Re: [Ksummit-2010-discuss] checkpoint-restart: naked patch

Previous message: [thread] [date] [author]
Next message: [thread] [date] [author]
From: Oren Laadan
Date: Saturday, November 20, 2010 - 11:05 am

Hi,

Based on discussion with Gene, I'd like to clarify key points and
difference between kernel and userspace approaches (specifically
linux-cr and dmtcp): three parts to break the long post...

part I: perpsectice about the types of scopes of c/r in discussion
part II: linux-cr design adn objectives
part III: comparison kernel/userspace approaches

[now relax, grab (another) cup of coffee and read on...]

PART I:  ==PERSPECTIVE==

A rough classification of c/r categories:

* container-c/r: important use-case, e.g. c/r and migration of an
  application containers like VPS (virtual private server), VDI
  (desktop) or  other self-contained application (e.g.

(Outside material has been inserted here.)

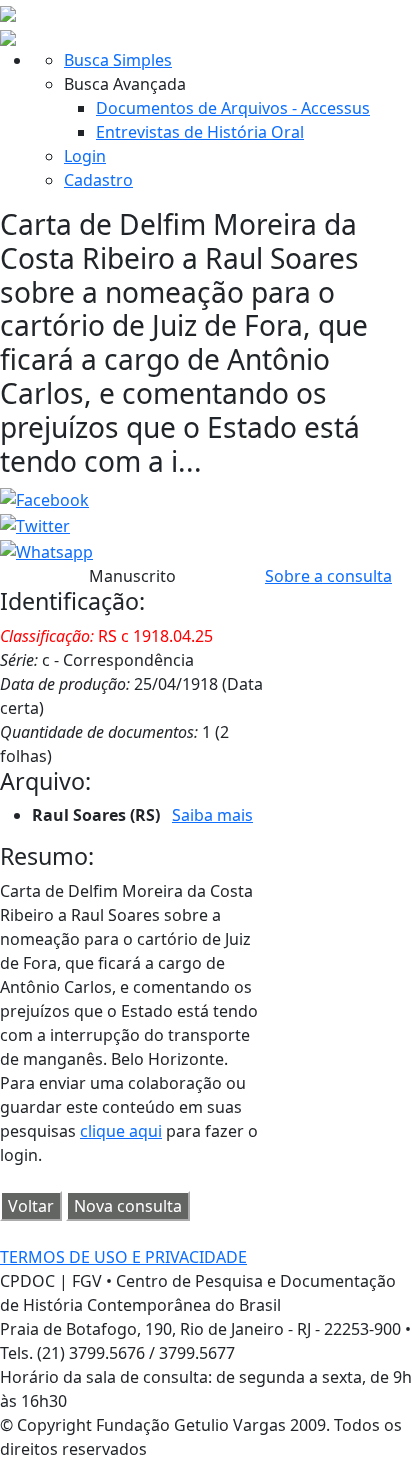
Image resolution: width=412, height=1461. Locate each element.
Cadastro (98, 180)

Oracle server).
  Here _all_ the relevant processes are included in the checkpoint.

* standalone-c/r: another use-case is standalone-c/r where a set of
  processes is checkpointed, but not the entire environment, and then
  those processes are restarted in a different "eco-system".

* distributed-c/r: meaning several sets of processes, each running
  on a different host. (Each set may be a separate container there).

In container-c/r, the main challenge is to be _reliable_ in the sense
that a restart from a successful checkpoint should always succeed.

In standalone-c/r, the main challenge is that an application resumes
execution after a restart in a possible _different_ eco-system. Some
application don't care (e.g 'bc'). Other applications do care, and to
different degrees; for these we need "glue" to pacify the application.

There are generally three types of "glue":

(1) Modify the application or selected libraries to be c/r-aware, and
  notify it when restart completes. (e.g. CoCheck MPI library).
(2) Add a userspace helper that will run post-restart to do necessary
  trickery (eg. send a SIGWINCH to 'screen'; mount proper filesystem
  at the new host after migration; reconnect a socket to a peer).
(3) Use interposition on selected library calls and add wrapper code
  that will glue in what's missing (e.g. dbus or nscd calls to
  reconnect an application to those services).

IMPORTANT: the glueing method is _orthogonal_ to how the c/r is done !
We are strictly discussion the core c/r functionality.

(next part: linux-cr philosophy...)

Thanks,

Oren.
--
Previous message: [thread] [date] [author]
Next message: [thread] [date] [author]

Messages in current thread:
Re: [Ksummit-2010-discuss] checkpoint-restart: naked patch, Christoph Hellwig, (Tue Nov 2, 2:47 pm)
Re: [Ksummit-2010-discuss] checkpoint-restart: naked patch, Christoph Hellwig, (Thu Nov 4, 7:25 am)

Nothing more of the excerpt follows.